(PIX11) — From the political parties of Park Slope politicians to the chants and cheers of sports fans and concert goers at Barclays Center: the buzz around Brooklyn has never been louder than it is right now
Lost in the murmur is a neighborhood that sits on the other side of the borough.
“We’re the furthest point from downtown Manhattan or from Wall Street.”
Better known for bullets and blight, rather than brownstones and bridges, East New York is struggling to rebuild a reputation that’s been torn apart in the headlines.
Bill Wilkins, with the Local Development Corporation of East New York, is one of the people trying to turn that image around. While most people see empty lots on corners throughout the neighborhood, Wilkins sees potential.
“When I look out there I see a field of dreams, I see immense possibilities.”
Wilkin sees possibilities that include art spaces, community resource centers, and economic revitalization for an at risk community.
“One thing that we have, that other communities don’t have, is land … the potential for those empty lots scattered around East New York can best be seen here at the Gateway Elton where they’ve developed hundreds of units of affordable housing with responsible design and a clear vision,” Wilkins says. “If money is spent with local companies in the buildings trade, who then employ people locally, then it starts to create this exciting groundswell of economic opportunity.”
But to spur that development, Wilkins says the community needs support from politicians.
He says if leaders don’t address the violence and poverty that plague East New York, the problems will spill over into other neighborhoods.
“There’s a moral obligation there’s also, I think, a spiritual obligation for all of Brooklyn to do well,” to get those politicians to pay attention, he says people need to get involved.
“As a community we have to be mindful where we get out the vote.”

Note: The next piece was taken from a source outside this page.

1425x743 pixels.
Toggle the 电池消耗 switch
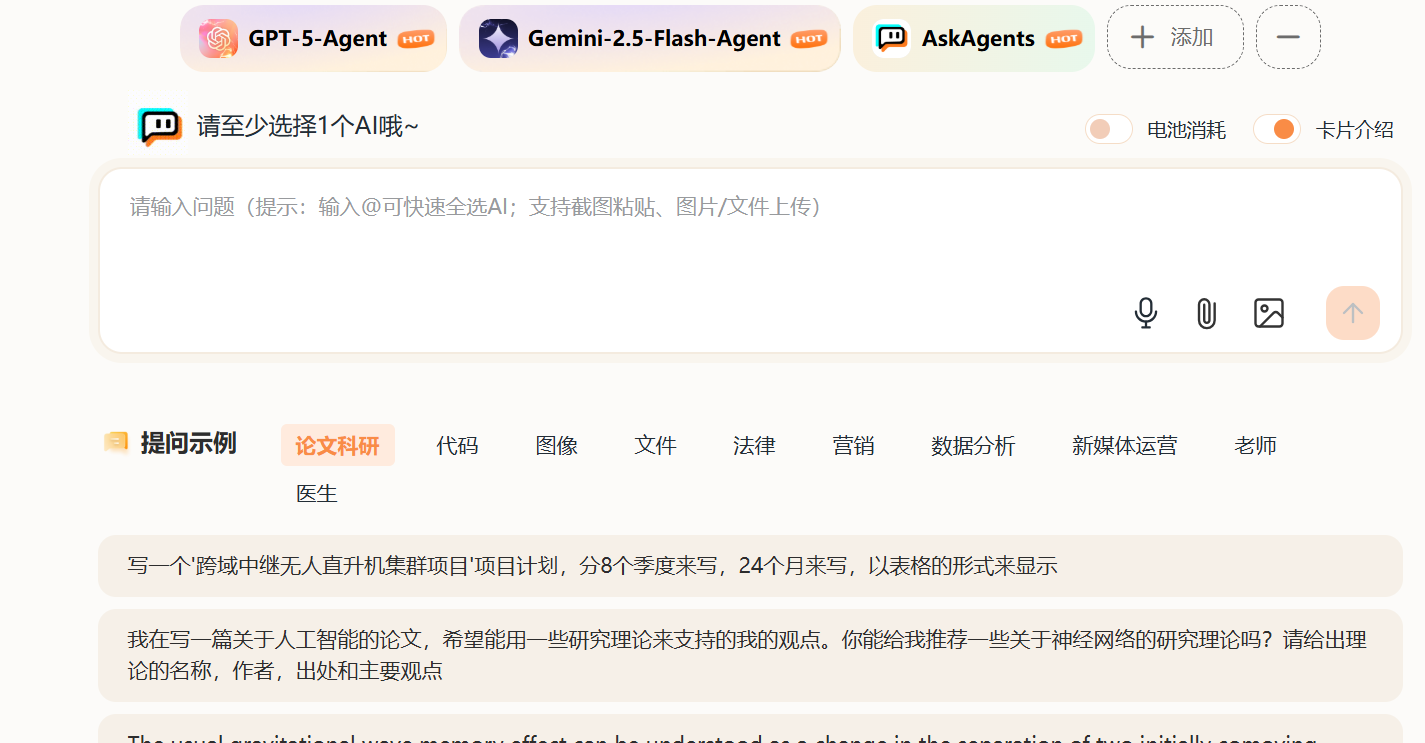click(1108, 130)
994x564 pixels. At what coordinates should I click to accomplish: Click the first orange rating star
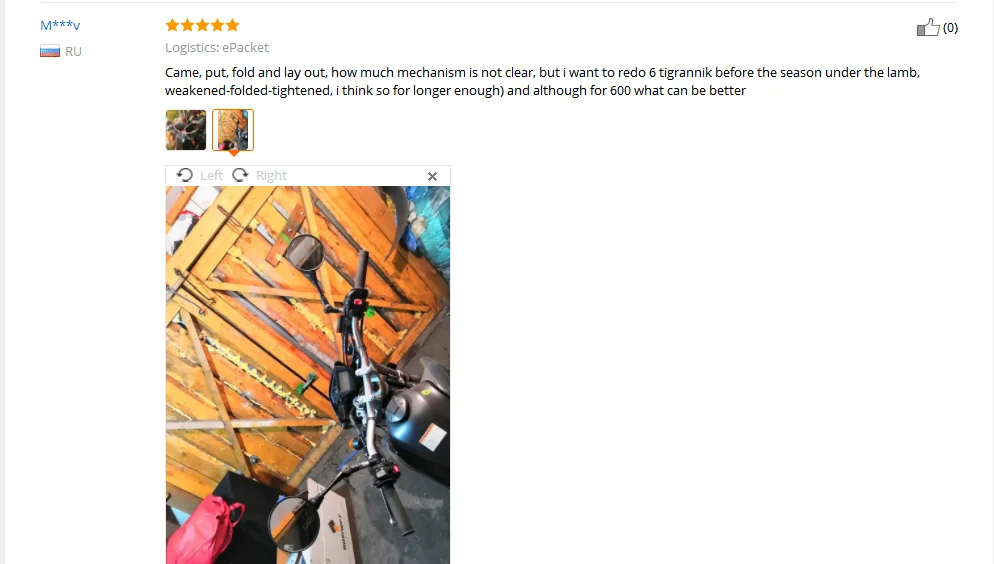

In the meantime, Wilkins says it’s important to spread the word about positive development, access to transportation, and diversity that’s already in place.
“There has to be communication where resources and opportunities are articulated throughout the community. There also has to be a willingness of media, print media and electronic media, to really delve into some of the stories that take place and find out that this community is still vibrant.”
And to make sure it stays that way, Wilkins says new developers can’t forget the families that weathered the storm through the neighborhoods tough times.